Dr. Burmester described four milestones in treatment evolution, starting by outlining how glucocorticoids, one of the first drugs used to treat rheumatic disease, continue to play an important role in rheumatology. Glucocorticoids not only help with pain relief, but also modify disease in early rheumatoid arthritis (RA) and are immunosuppressive in vasculitides and systemic lupus erythematosus (SLE). Patients are more likely to experience adverse effects with longer use and higher doses of glucocorticoids.
The next milestone, methotrexate, joined glucocorticoids as a treatment for RA when rheumatologists prescribed it to reduce disease activity.
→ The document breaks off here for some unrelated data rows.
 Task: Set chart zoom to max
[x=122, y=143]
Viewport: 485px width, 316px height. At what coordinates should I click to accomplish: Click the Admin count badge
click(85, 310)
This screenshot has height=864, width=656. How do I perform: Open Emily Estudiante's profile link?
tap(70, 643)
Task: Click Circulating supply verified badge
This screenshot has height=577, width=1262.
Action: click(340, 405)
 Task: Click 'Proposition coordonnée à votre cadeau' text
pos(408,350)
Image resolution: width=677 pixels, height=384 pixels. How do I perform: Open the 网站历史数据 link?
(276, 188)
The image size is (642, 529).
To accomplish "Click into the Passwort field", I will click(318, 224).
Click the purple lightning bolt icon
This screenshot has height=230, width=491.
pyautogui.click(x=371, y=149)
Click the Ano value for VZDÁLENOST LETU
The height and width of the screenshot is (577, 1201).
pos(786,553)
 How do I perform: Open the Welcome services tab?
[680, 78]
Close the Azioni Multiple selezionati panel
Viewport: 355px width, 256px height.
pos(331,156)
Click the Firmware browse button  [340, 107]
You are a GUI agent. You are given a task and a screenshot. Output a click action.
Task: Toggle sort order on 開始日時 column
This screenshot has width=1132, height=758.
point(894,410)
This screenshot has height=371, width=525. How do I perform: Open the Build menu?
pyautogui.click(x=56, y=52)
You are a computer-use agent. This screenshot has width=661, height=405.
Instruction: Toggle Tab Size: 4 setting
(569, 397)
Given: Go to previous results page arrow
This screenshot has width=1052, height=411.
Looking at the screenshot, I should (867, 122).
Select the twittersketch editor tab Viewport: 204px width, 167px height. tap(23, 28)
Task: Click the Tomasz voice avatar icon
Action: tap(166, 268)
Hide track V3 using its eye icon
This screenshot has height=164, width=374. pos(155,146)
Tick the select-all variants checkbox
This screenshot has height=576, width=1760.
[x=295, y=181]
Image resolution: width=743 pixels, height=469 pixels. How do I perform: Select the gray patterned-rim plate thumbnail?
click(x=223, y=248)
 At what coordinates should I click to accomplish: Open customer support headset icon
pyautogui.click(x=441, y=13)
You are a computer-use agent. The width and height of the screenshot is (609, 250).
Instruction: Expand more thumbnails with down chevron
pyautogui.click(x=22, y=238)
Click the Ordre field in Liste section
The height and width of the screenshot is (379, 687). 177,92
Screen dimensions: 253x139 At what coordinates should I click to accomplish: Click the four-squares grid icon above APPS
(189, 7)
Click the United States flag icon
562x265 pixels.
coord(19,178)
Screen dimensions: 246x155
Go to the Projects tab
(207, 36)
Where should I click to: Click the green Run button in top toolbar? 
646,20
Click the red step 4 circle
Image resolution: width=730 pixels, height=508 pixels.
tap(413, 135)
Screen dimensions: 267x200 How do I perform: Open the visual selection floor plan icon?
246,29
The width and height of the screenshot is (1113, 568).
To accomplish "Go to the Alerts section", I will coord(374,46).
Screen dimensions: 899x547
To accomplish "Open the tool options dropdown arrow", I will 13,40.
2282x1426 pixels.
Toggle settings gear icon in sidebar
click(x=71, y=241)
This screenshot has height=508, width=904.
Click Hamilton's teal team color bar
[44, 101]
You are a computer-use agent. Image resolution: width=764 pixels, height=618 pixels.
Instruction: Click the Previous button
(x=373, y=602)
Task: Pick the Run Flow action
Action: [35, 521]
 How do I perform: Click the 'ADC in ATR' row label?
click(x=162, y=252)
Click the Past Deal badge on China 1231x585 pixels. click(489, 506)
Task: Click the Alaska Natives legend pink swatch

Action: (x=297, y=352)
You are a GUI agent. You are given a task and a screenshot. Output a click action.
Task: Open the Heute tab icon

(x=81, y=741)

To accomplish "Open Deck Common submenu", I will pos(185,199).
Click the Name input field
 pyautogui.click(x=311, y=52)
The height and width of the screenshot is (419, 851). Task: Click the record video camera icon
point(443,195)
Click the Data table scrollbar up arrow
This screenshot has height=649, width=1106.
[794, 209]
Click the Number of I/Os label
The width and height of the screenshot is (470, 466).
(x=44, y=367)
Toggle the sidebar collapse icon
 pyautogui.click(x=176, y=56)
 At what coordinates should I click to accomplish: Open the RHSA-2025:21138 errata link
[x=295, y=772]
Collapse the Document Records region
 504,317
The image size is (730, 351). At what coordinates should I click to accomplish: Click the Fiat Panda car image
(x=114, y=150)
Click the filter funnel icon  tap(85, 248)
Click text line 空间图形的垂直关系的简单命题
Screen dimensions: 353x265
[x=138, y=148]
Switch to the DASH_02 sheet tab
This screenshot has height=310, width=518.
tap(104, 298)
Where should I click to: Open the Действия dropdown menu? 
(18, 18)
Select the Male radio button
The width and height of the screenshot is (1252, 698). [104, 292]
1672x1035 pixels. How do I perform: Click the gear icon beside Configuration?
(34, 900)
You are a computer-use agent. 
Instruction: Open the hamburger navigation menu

Methotrexate’s dramatic effect on the lives of patients has made it the most popular drug worldwide for the treatment of RA. Low-dose methotrexate administered weekly can be used as a monotherapy and, for some patients, can be as effective as the newer biologics, especially in combination with glucocorticoids. Although methotrexate monotherapy may reduce radiographic progression in RA, some patients experience this positive effect, which can potentially abolish radiologic changes, only when methotrexate is combined with biologic therapies.
These biologic therapies, or biologics, have taken a prominent place in the RA treatment arsenal. The numerous current therapies include B cell inhibitors, interleukin (IL) 1 blockers, IL-6 blockers and, most notably, tumor necrosis factor (TNF) inhibitors. Initially, rheumatologists recognized CD4-positive cells are important in the pathophysiology of disease, and thus, the first biologic to be used for the treatment of RA was anti-CD4.
In 1991, Dr. Burmester and colleagues published the results of a series of 10 patients with severe intractable RA treated with a monoclonal antibody (known as 16H5) against the CD4 antigen present on T helper cells.1 In the open trial, they infused the monoclonal antibody and documented its clinical benefits. They noted in their paper that it remained to be determined whether long-term remission could be induced with this therapeutic approach.
A few years later, investigators created a chimeric CD4 monoclonal antibody called cM-T412 and evaluated its use in RA patients. In initial results, patients tended to demonstrate a favorable clinical response; however, a subsequent controlled clinical trial did not show a benefit.
Alemtuzumab (CAMPATH-IH) was among the first humanized, therapeutic, monoclonal antibodies and, thus, the first of many targeted immunomodulatory therapies that have revolutionized the treatment of autoimmune diseases. Alemtuzumab depletes cells expressing CD52 (T and B cells, monocytes and natural killer cells). In the early 1990s, alemtuzumab was successfully used to treat patients with refractory RA. Unfortunately, however, many patients experienced profound lymphopenia, especially in the CD4+ compartment, and alemtuzumab fell out of favor as a treatment for RA.